Processo: 11/23331-7
Linha de fomento:Bolsas no Brasil - Iniciação Científica
Vigência (Início): 01 de janeiro de 2012
Vigência (Término): 31 de dezembro de 2012
Área do conhecimento:Ciências da Saúde - Medicina - Clínica Médica
Pesquisador responsável:Eduardo Rochete Ropelle
Beneficiário:Érico Luiz Moreto Lins
Instituição-sede: Faculdade de Ciências Aplicadas (FCA). Universidade Estadual de Campinas (UNICAMP). Limeira , SP, Brasil
Vinculado ao auxílio:11/09656-0 - Caracterização da proteína S1PR1 hipotalâmica no controle da ingestão alimentar em roedores, AP.JP
Assunto(s):Exercício físico   Endocrinologia

Resumo

O músculo esquelético possui uma notável capacidade de regeneração seguido de trauma agudo, exercício ou dano causado por miotoxina.

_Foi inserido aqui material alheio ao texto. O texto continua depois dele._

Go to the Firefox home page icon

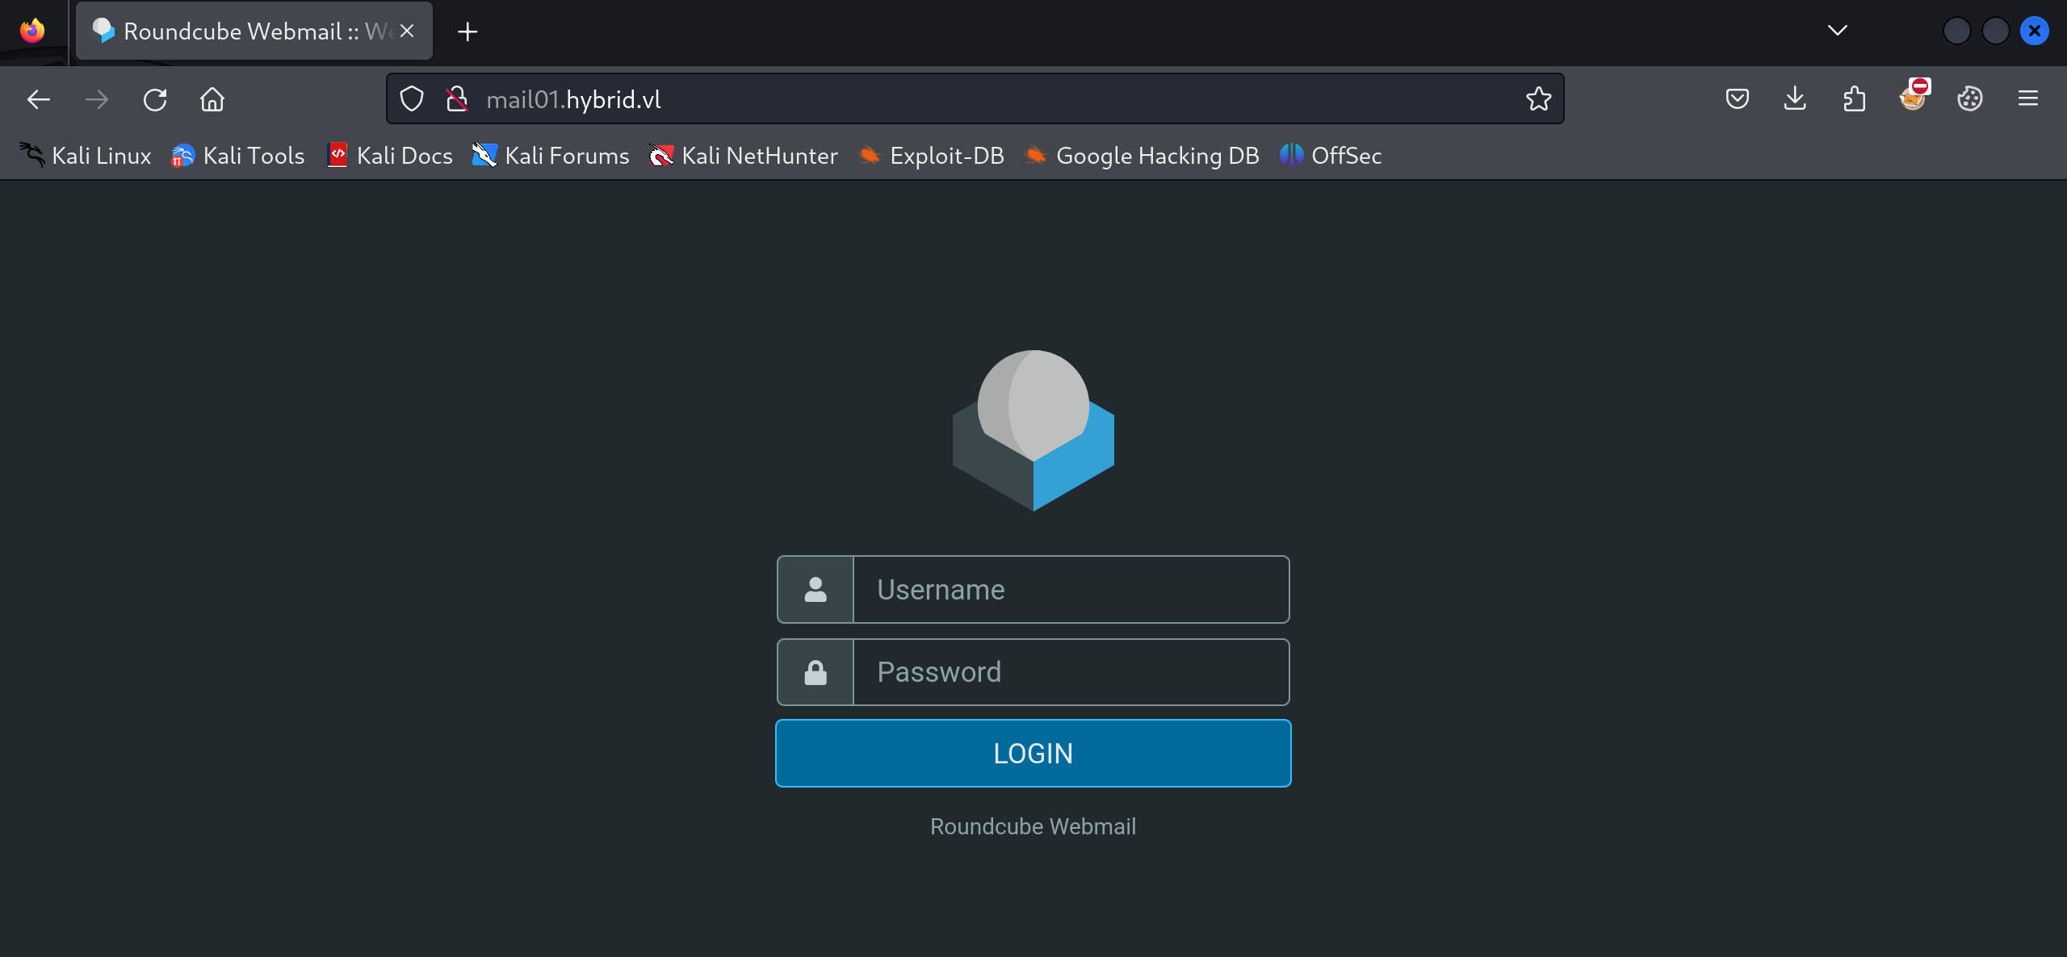tap(212, 99)
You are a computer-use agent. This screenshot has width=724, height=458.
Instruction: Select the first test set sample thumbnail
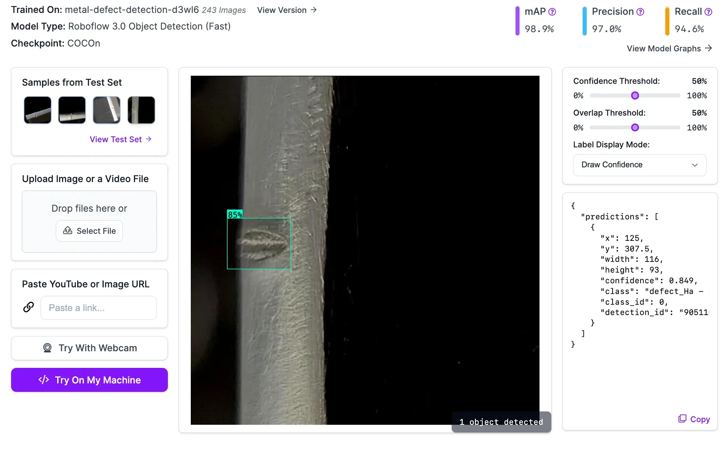point(38,110)
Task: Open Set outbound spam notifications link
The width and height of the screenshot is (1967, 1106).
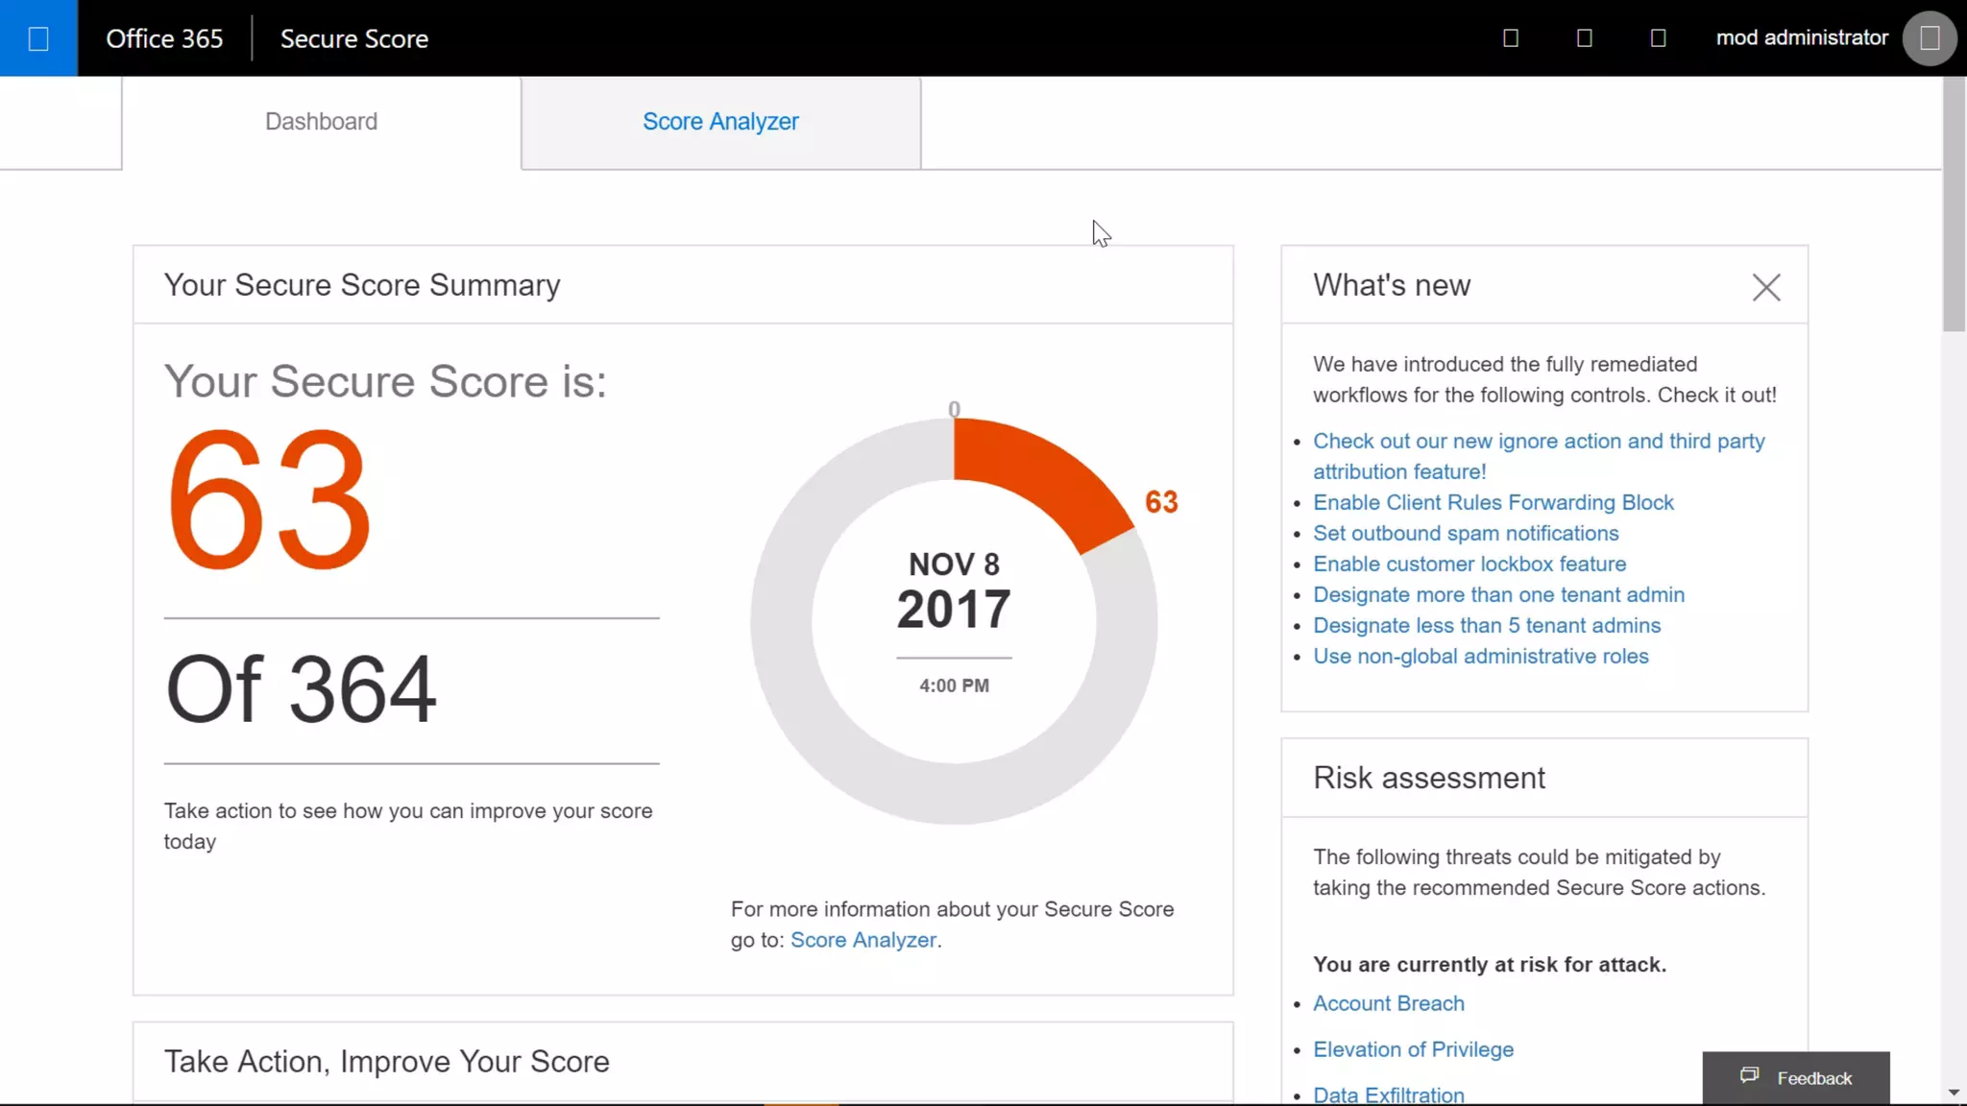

A ativação, proliferação e diferenciação de células miogênicas precursoras, ou células satélite musculares, são indispensáveis para a regeneração do músculo esquelético. Assim, é importante compreender os mecanismos moleculares responsáveis por estas adaptações. O fator de transcrição STAT3 - cuja ativação por fosforilação é intermediada pela proteína tirosina-quinase JAK2 - é um importante regulador de diversos genes envolvidos na regeneração muscular, particularmente da diferenciação miogênica, como Myogenin, MEF2 e IGF2. A ativação da STAT3 no músculo esquelético durante o período de regeneração muscular, diferenciação miogênica e após a prática de exercício resistido é um evento imediato e persistente, considerado intermediado pela produção de citocinas como IL-6 e LIF. Entretanto, foi anteriormente estabelecido a ativação da STAT3 induzida pelo exercício e na diferenciação miogênica independentemente do aumento destas citocinas. Assim, outros fatores podem estar envolvidos na ativação da via JAK2/STAT3 no músculo esquelético seguido de dano. Por outro lado, o esfingolipídeo Esfingosina-1-Fosfato, através da isoforma 1 de seu receptor (S1PR1), foi identificado como indutor persistente da via JAK2/STAT3 em tumores. Além disso, foi paralelamente demonstrado o aumento da produção de Esfingosina-1-Fosfato no período posterior à prática de exercício físico, e o tratamento com o esfingolipídeo é associado à potencialização da regeneração do músculo esquelético. Entretanto, os mecanismos moleculares que relacionam a Esfingosina-1-Fosfato ao processo de regeneração muscular ainda não foram elucidados. Portanto, o objetivo deste trabalho é identificar o envolvimento da Esfingosina-1-Fosfato e do receptor S1PR1 na ativação da via JAK2/STAT3 no músculo esquelético de roedores após dano muscular induzido por bupivacaína e exercício físico.